Overview

Recent advancements in large language models (LLMs) have achieved superhuman performance across various domains and tasks, unlocking their potential in real-world applications. However, robustness and trustworthiness issues hinder their reliable deployment. Robustness issues refer to inconsistent model behaviors under equivalent conditions, such as sensitivity to minor prompt variations. Trustworthiness encompasses issues like hallucinations–situations where LLMs produce factually incorrect or input-conflicting outputs–and fairness issues, including biases toward certain races, genders, value systems, or languages. Addressing these is crucial for building reliable applications with these powerful yet vulnerable models.

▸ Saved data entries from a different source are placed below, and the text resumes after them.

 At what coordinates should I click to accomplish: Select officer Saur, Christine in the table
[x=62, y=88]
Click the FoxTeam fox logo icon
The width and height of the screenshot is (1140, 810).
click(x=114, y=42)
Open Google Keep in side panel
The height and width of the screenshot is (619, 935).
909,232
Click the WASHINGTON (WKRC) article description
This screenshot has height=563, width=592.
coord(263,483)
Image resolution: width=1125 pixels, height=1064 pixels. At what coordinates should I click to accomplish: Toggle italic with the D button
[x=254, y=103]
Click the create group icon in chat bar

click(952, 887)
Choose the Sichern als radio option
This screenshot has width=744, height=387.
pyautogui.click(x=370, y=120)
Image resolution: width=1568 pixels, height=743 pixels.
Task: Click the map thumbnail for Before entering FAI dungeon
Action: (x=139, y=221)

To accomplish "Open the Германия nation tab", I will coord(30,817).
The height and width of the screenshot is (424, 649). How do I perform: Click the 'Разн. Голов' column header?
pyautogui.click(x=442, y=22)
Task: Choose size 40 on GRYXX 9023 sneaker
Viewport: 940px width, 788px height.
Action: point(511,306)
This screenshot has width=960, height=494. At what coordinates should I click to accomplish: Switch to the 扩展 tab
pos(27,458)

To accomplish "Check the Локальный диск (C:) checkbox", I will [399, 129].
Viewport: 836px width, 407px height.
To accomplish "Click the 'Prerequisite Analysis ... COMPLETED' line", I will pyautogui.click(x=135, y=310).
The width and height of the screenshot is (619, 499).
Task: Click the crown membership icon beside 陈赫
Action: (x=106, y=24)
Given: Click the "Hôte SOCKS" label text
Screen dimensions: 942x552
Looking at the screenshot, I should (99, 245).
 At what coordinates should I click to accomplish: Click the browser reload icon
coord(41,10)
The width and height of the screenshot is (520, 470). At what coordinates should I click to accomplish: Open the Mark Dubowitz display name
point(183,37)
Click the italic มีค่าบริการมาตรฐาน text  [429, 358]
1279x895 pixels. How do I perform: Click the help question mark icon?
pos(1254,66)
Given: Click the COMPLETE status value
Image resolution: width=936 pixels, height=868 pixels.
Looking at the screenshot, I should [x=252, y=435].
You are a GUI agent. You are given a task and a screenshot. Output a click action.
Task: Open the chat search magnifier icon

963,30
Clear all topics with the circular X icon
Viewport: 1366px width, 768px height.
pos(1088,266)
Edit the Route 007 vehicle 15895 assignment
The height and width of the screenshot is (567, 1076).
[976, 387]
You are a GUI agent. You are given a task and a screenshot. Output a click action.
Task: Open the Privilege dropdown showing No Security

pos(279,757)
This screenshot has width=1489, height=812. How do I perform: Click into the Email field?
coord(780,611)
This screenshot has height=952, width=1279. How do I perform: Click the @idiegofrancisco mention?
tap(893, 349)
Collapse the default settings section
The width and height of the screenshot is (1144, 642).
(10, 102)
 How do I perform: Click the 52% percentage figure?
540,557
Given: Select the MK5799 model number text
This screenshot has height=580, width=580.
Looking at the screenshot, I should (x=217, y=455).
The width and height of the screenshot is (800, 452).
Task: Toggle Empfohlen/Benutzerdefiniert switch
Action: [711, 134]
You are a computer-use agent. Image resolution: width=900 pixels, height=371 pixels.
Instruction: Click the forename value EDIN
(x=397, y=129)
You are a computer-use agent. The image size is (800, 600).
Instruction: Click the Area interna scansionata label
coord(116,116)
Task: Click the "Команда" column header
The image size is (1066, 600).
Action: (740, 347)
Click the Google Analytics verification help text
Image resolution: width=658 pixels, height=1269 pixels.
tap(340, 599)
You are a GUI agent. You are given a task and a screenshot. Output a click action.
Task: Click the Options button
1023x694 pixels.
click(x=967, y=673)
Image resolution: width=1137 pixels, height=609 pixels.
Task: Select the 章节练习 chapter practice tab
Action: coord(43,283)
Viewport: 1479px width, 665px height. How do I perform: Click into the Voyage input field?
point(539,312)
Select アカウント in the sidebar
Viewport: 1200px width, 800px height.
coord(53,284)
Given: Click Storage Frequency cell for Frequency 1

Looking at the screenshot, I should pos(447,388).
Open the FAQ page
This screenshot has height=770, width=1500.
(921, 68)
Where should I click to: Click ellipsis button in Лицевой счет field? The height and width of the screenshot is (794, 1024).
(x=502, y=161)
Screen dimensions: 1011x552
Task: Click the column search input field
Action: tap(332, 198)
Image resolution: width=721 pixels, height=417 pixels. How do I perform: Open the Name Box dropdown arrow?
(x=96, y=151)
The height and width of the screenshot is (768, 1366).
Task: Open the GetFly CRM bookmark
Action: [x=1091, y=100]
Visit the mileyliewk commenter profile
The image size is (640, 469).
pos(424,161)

We will conclude the tutorial by outlining future research directions in this area.

Speakers

Cheng-Kuang Wu
Appier
Zhi Rui Tam
NTU
Kuan-Hao Huang
Texas A&M University

Outline

Introduction

Definitions, importance, and taxonomy of robustness and trustworthiness issues

Adversarial attacks and jailbreaking

Intentional disruptions in model behavior (Zou et al., 2023, Chao et al., 2025).

Prompt variations

Effects of semantically equivalent prompt changes on model performance (Sclar et al., 2024).

Position bias

Bias toward information based on input position (Wang et al., 2025); impact on tasks like pairwise response evaluation (Zheng et al., 2023), multi-choice questions (Zheng et al., 2024), and retrieval-augmented generation (RAG) (Liu et al., 2024).

Hallucinations

When the LLM’s generation is factually incorrect, contradicts with its own generation, or conflicts with the provided input context (Huang et al., 2025).

Fairness and social biases

Biases in ethnicity, gender, value systems, or languages.

Reasoning models

Specific issues introduced by LLMs trained to generate reasoning tokens before providing the final answer (Kumar et al., 2025).

Multimodal models

Issues introduced by models that process multimodal inputs (Tong et al., 2024).

Conclusion and open challenges

Summary of best practices for developing robust and trustworthy LLMs, open research questions, and future directions.